■ **EXERCISE OBJECTIVE**
Find the line that contains "You are a GUI"; please output it and each line after it, exactly as shown, up to the end of the entries below, skipping pictures.

■ **DATA EXTRACT**
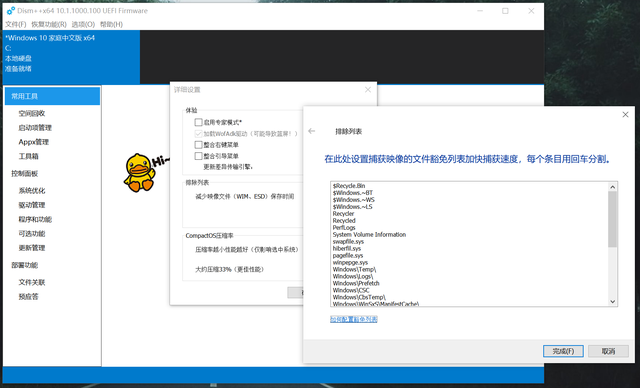Screen dimensions: 640x388
Task: Click the back arrow in exclusion list dialog
Action: 312,131
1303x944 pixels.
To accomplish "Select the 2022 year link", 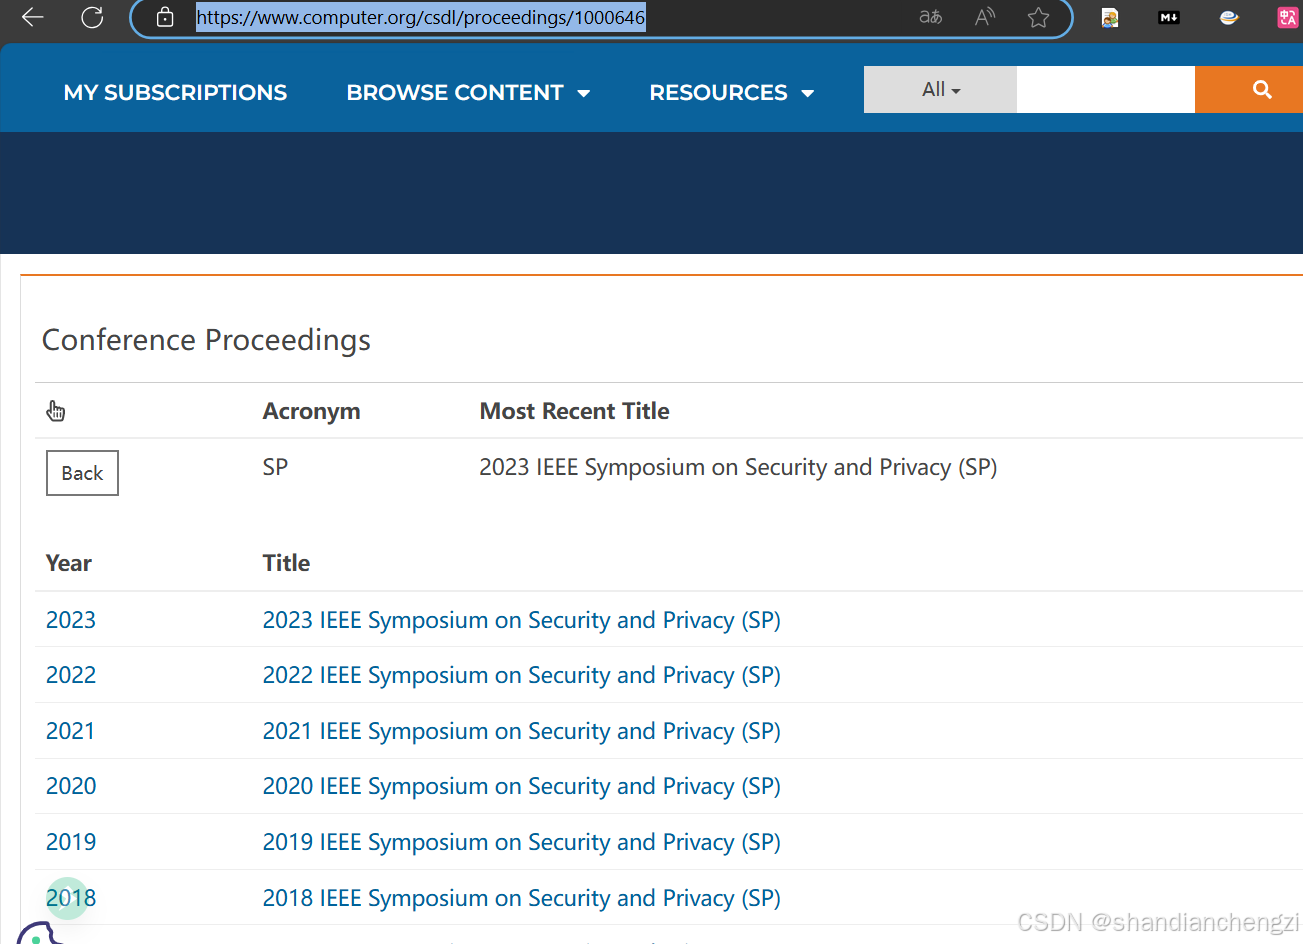I will point(71,675).
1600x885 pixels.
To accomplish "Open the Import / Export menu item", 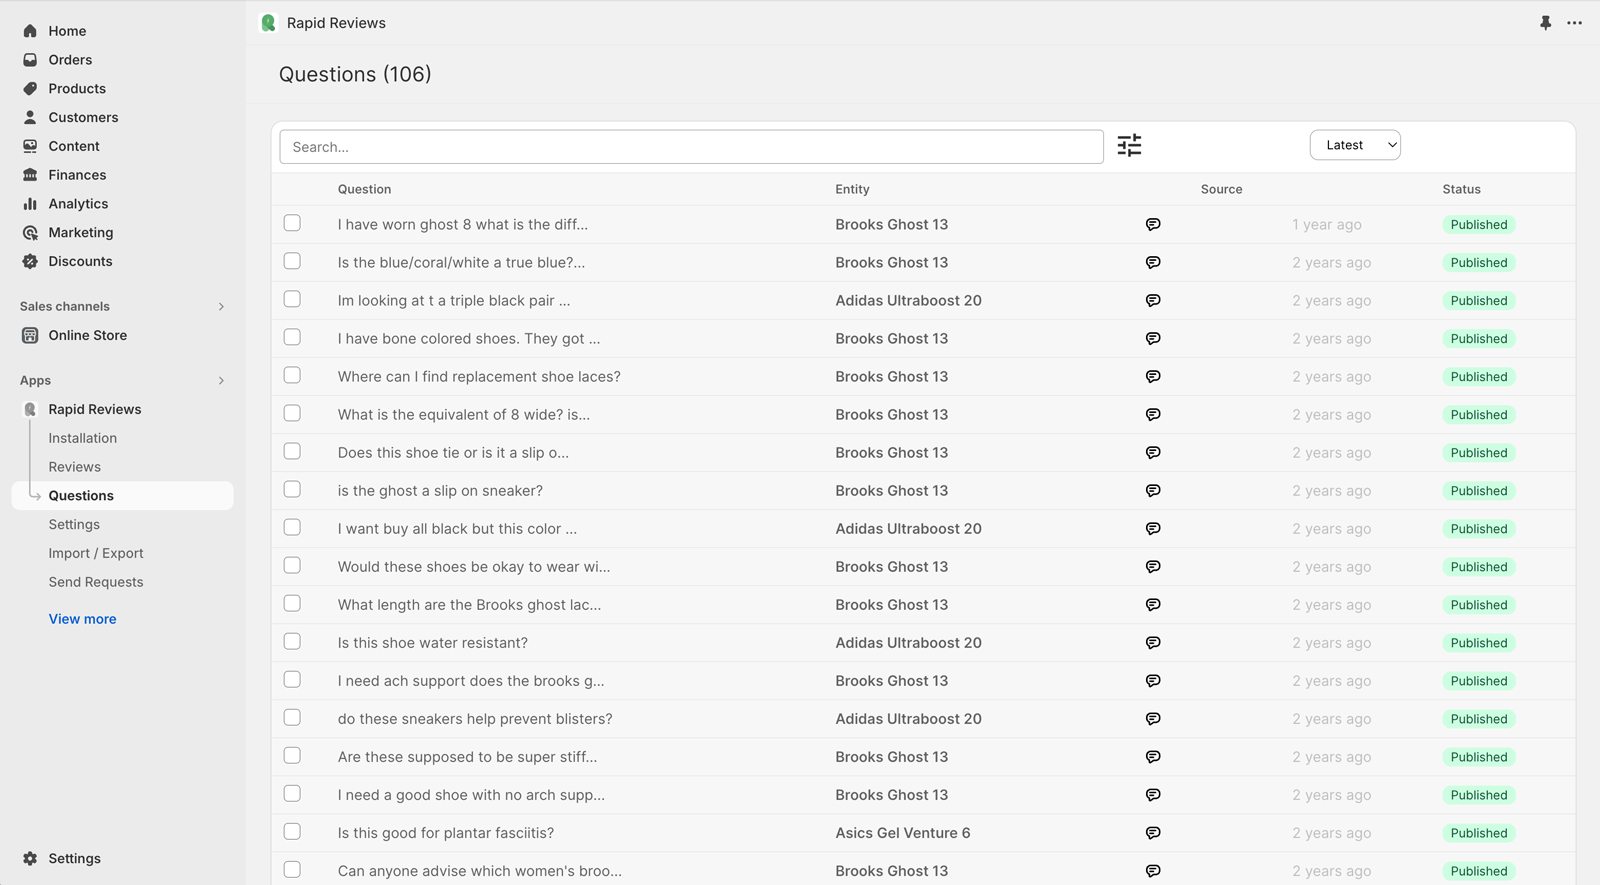I will [96, 553].
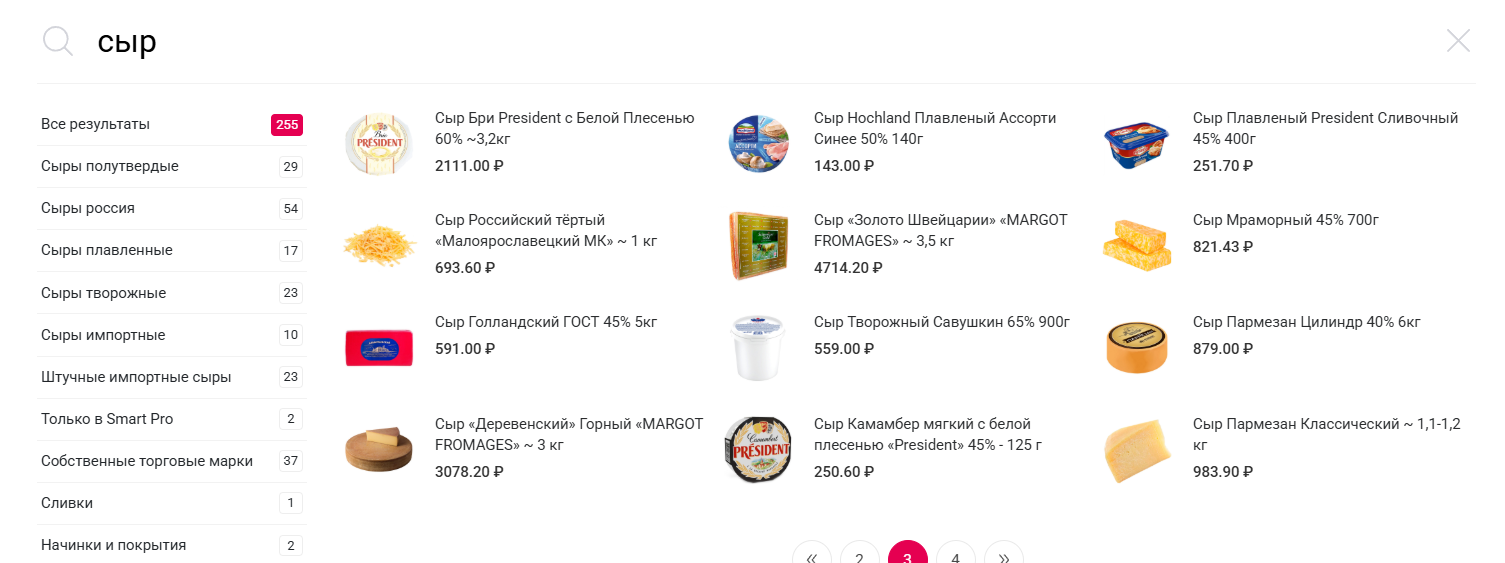Image resolution: width=1505 pixels, height=563 pixels.
Task: Click the magnifying glass search icon
Action: 58,41
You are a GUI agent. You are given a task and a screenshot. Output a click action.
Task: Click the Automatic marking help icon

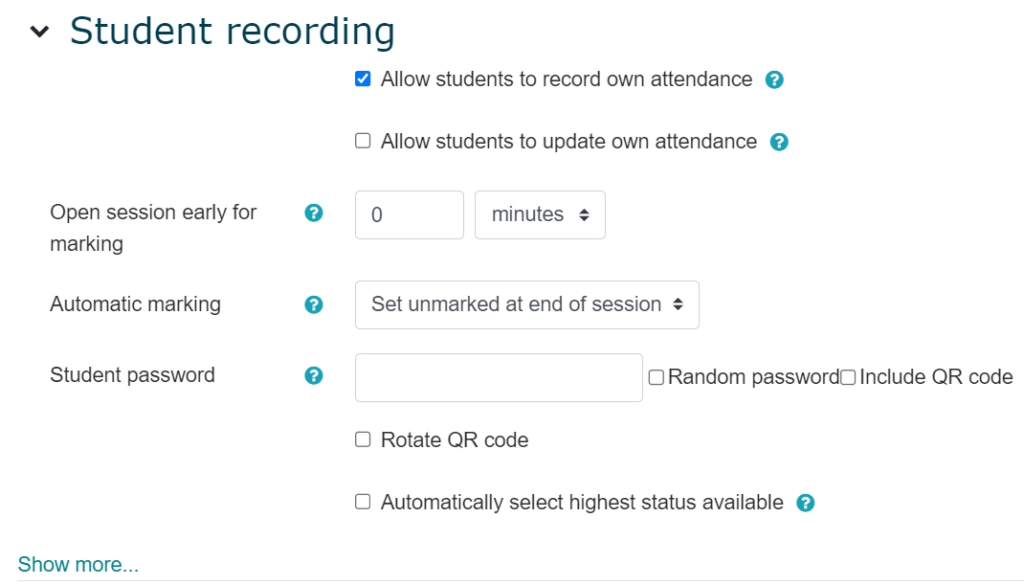314,305
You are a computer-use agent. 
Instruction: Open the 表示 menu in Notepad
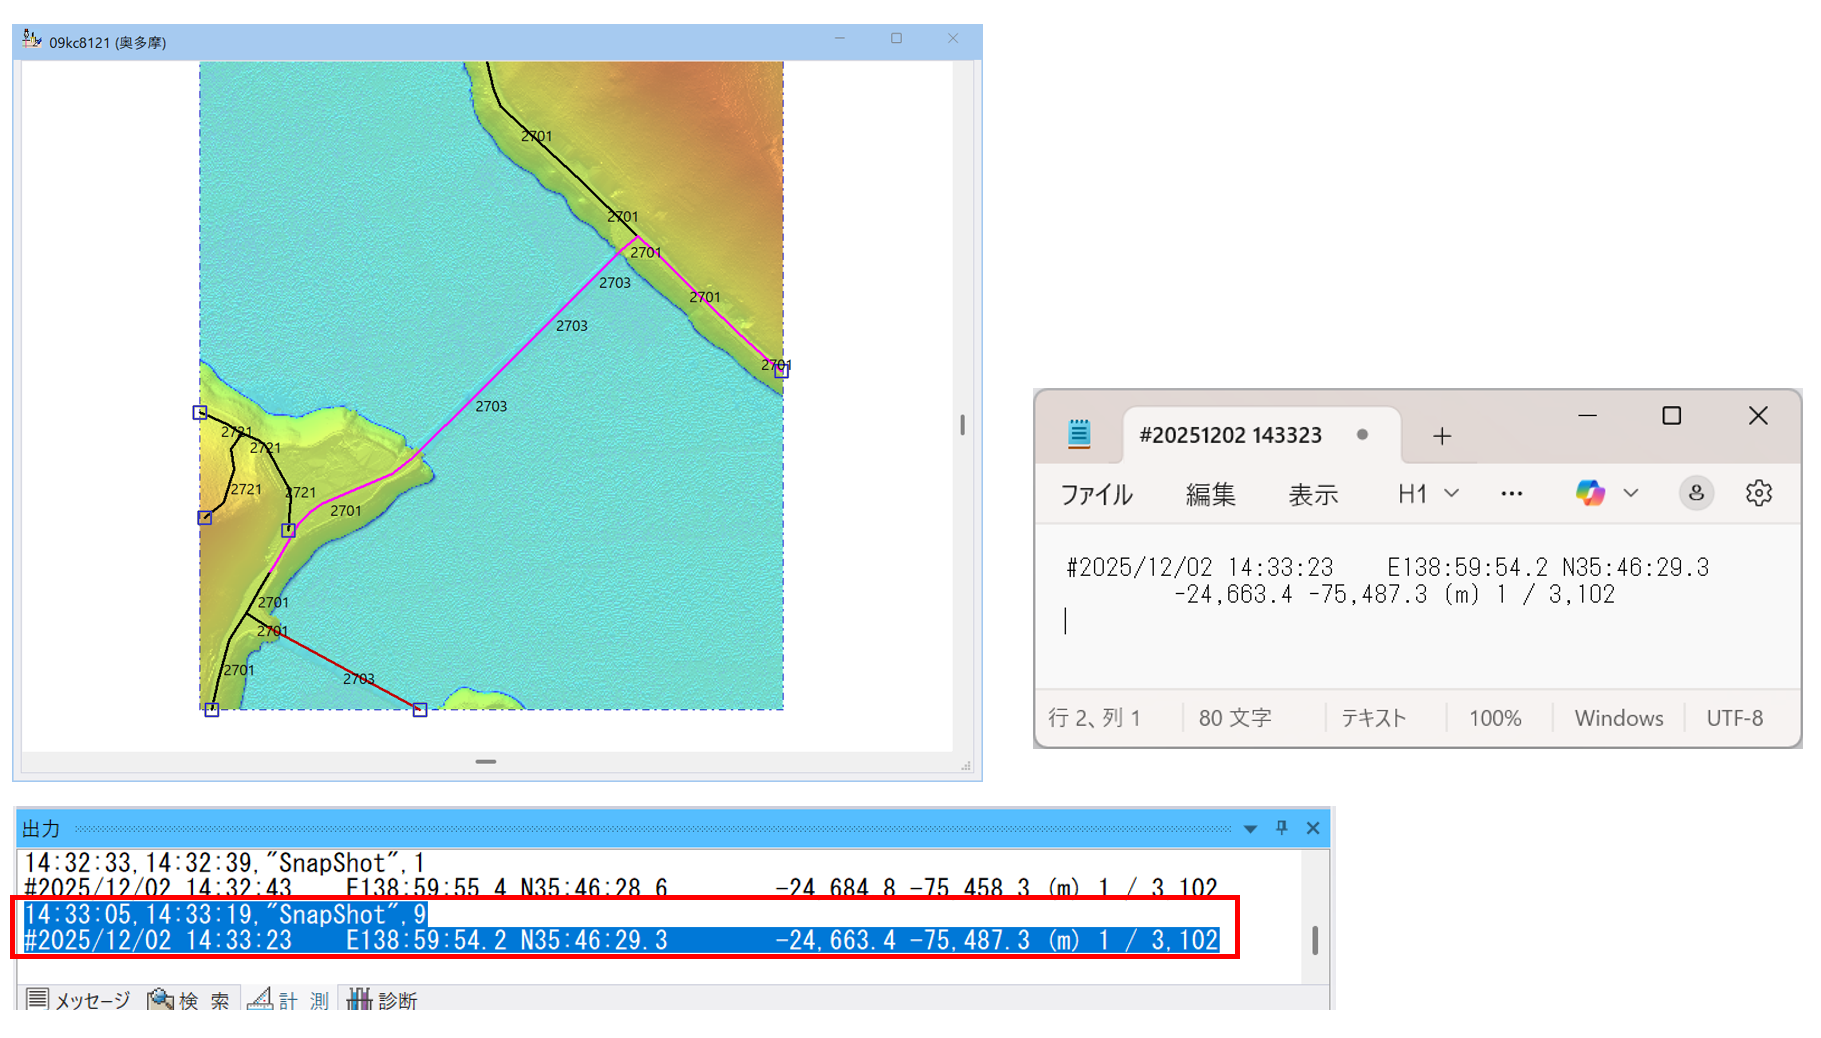coord(1312,495)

■ **EXERCISE RESULT**
You are a GUI agent. You are given a task and a screenshot. Output a click action.
Task: Click the Automatic marking help icon

314,305
You are a computer-use agent. 
Instruction: Open the 表示 menu in Notepad
coord(1312,495)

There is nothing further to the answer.